Website Resmi Pemerintah Provinsi Jawa Barat
  • Main Menu
  • Tidak ada polling untuk saat ini.

    Dorong Minat Baca, BI Corner Bidik Pesantren

    http://www.jabarprov.go.id/assets/images/berita/gambar_23679.jpg

    BANDUNG-Minimnya minat baca masyarakat yang hanya mencapai 0,01 persen atau 17 lembar setahun bahkan menduduki posisi ke 60 dari 61 negara, mendorong Bank Indonesia mendirikan pojok baca yang dikenal dengan istilah BI Corner di beberapa lokasi di Indonesia, salah satunya di lingkungan Pondok Pesatren.

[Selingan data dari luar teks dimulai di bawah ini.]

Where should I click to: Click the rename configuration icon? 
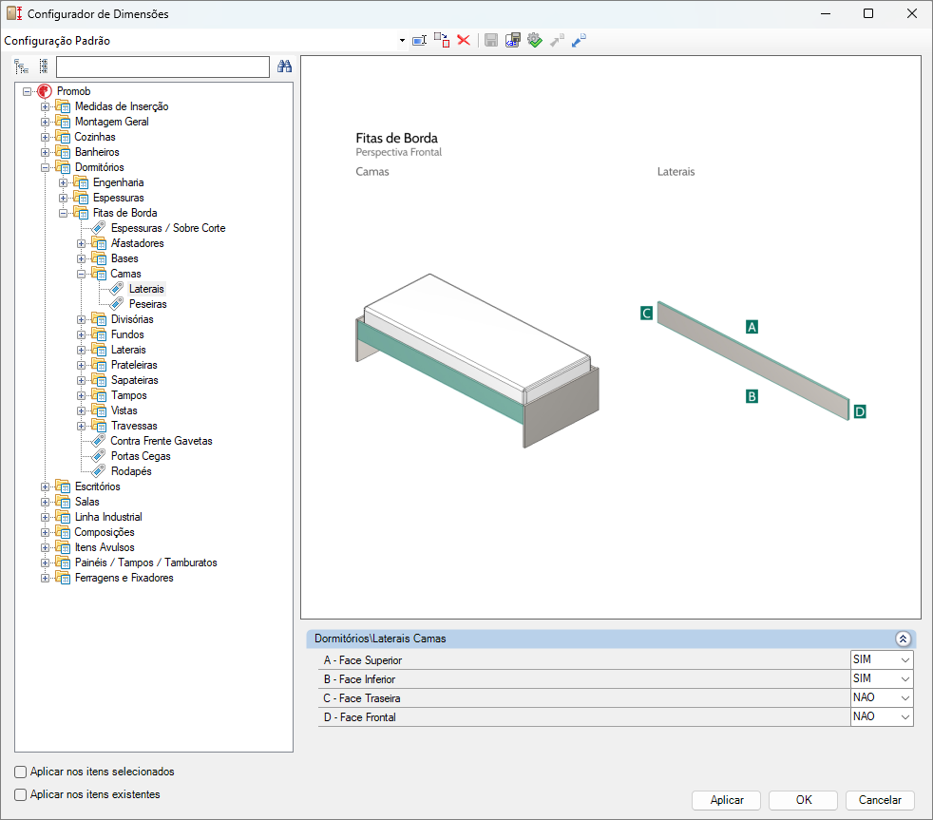coord(420,41)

    Deputi Gubernur Bank Indonesia Rosmaya Hadi mengatakan secara nasional pihaknya sudah mendirikan sekitar 262 BI Corner. BI Corner atau pojok baca merupakan salah satu kegiatan sosial dari Bank Indonesia untuk masyarakat. Di Jawa Barat sudah terdapat 5 BI Corner baik yang berada di Instansi Pemerintahan, Kampus, maupun Pesantren.

    "Target kita 1.000 BI corner berdiri tahun ini dan merupakan salah satu pengabdian bank Indonesia untuk negeri dalam mecerdaskan bangsa. Karena kita melihat minat baca di Indonesia sangat rendah, hanya 0,01 persen atau 17 lembar setahun," katanya

    Rosmaya Hadi menjelaskan, Jabar memiliki peranan yang penting dalam pengembangan ekonomi syariah di Indonesia. Sebagai provinsi dengan jumlah penduduk terbanyak yakni 46,5 juta orang dan 98% penduduknya beragama Islam. Selain itu, Jabar memiliki jumlah sumber daya manusia untuk dikembangkan dan diarahkan menjadi sumber daya insani penggerak utama pengembangan ekonomi syariah di Indonesia.

    "Dalam rangka untuk dapat membantu meningkatkan kualitas sumber daya insani tersebut, kami menginisiasi program BI Corner di Pondok Pesantren Al Falah sebagai program BI Corner pertama di lingkungan pondok pesantren," paparnya.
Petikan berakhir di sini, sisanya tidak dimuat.